BRADENTON -- Manatee County Sheriff Brad Steube presented his arguments for budget and staffing increases in his department to community leaders gathered Thursday for a Manatee Tiger Bay Club luncheon.
Steube's talk was basically the same he presented to the Manatee County Commission during a fiscal year 2013-14 budget workshop, except he brought Lt. John Murrell, in charge of Manatee County's school resource officer program, to help bolster his request for additional deputies.
The sheriff wants $3 million to hire 20 deputies and correctional officers, but the commission has yet to sign off on that increase.
Another $3 million is needed to relieve what Steube calls pay compression -- where starting deputy salaries are lower than nearby departments after recent pay freezes.
"We're losing deputies to other agencies," Steube said. "It's hard to tell someone, especially someone from Manatee County, to come work in the Manatee County Sheriff's Office when they can go across the bridge and work at Pinellas or Hillsborough county and make $3,000 to $8,000 more a year."
John Chappie was the only county commissioner at the luncheon. Chappie said the budget was still under review.
"It's a flagged item," he said. "Crime is there and we have to deal with it, and we will."
Rehiring school elementary schools resource officers, removed in 2010 because of school board budget restraints, was not in the sheriff's budget request. But Murrell spoke of the importance of eventually restaffing those positions.
Murrell, with the sheriff's office for 28 years, was a school resource officer for 14 years at Southeast High School and spent 11 years as supervisor of the program. He said the position is designed to keep children safe.
"We wear three hats: law enforcement officer, educator and counselor," he said.
With obvious passion, Murrell said it makes a big impression on school children when uniformed officers are in the school.
"We were like rock stars," he said.
All middle and high schools have resource officers, but Murrell said an elementary school officer could help deal with incidents such as the shooting at Sandy Hook Elementary School in Connecticut.
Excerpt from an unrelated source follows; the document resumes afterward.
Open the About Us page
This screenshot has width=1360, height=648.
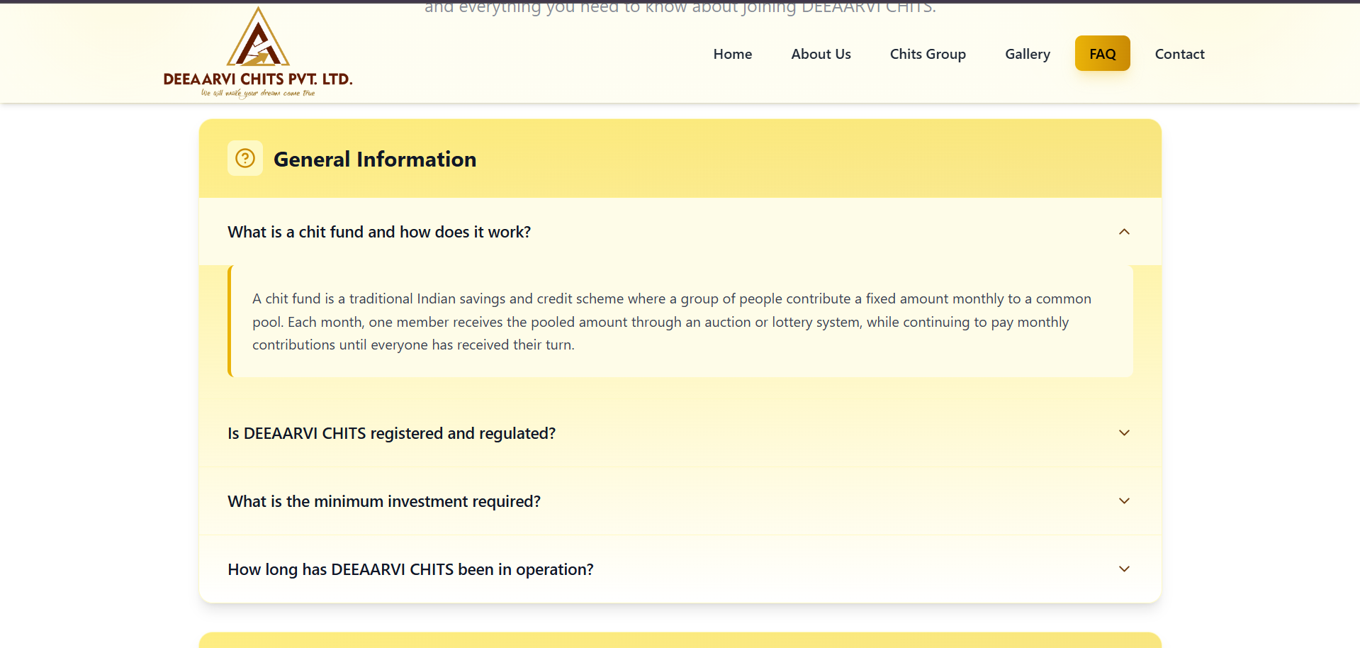coord(821,54)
Just as teachers are trained to react to a fire with drills, Murrell said, there should be drills for gun actions.
"You know you can make a difference when a kid comes back (after graduation) to say he appreciated having you at the school," he said.
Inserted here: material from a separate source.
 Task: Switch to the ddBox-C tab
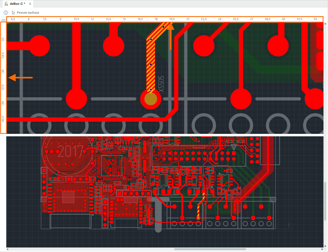tap(17, 4)
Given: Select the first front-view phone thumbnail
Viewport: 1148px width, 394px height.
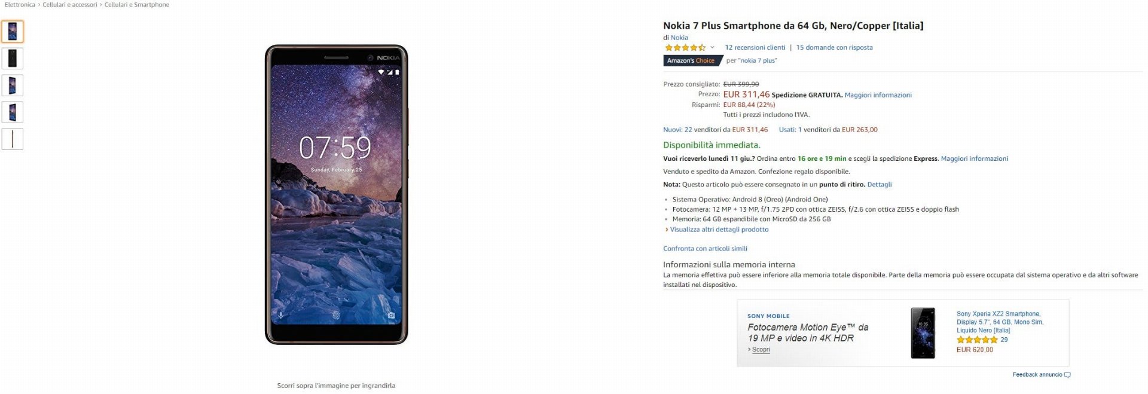Looking at the screenshot, I should point(13,32).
Don Hall, assistant superintendent of operations, said there is no money for resource officers in elementary schools this year.
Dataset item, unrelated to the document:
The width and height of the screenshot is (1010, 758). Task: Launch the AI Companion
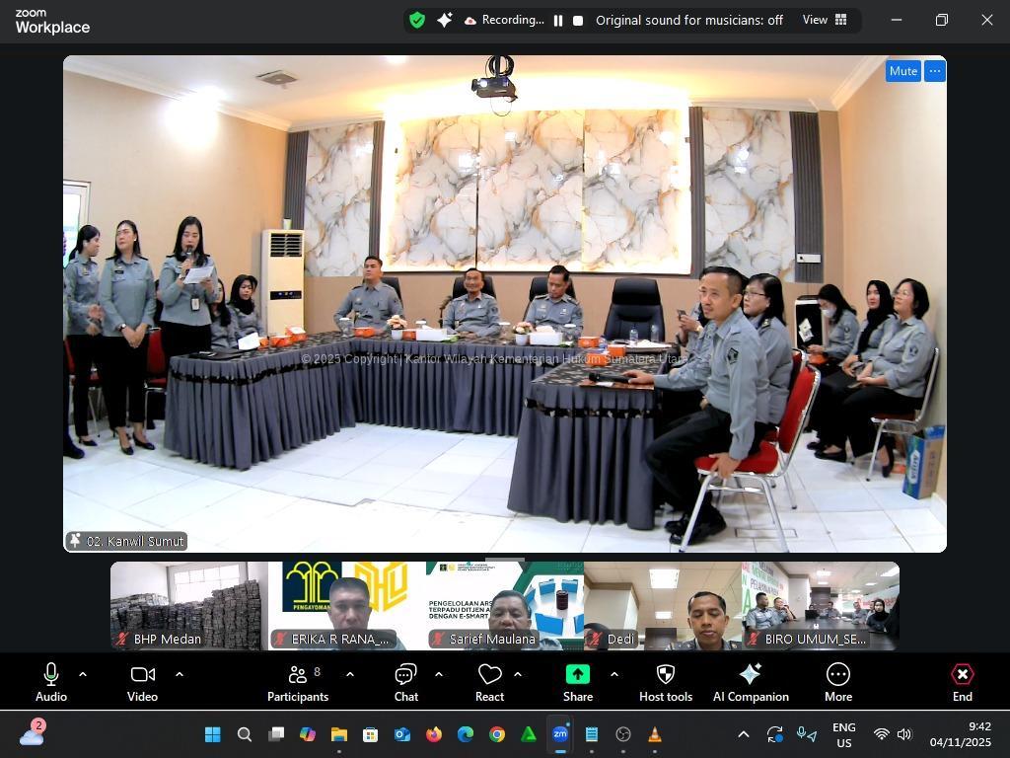(x=751, y=682)
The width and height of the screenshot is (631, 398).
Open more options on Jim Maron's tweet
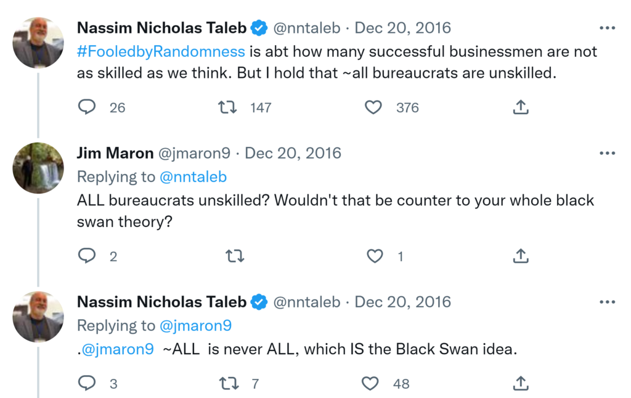(x=607, y=153)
"As the school district becomes more financially sound," Hall said, "the goal is to hire more school resource officers.
"We know they make a difference."
None of the members who asked questions indicated support for a budget increase for the Manatee County Sheriff's Office, but many asked what the sheriff is doing to reduce crime.
Questions centered around school issues such as mental health screening in schools, gang activity, background checks for gun owners, and the impact of crime rates on the economy and businesses wanting to move to Manatee County.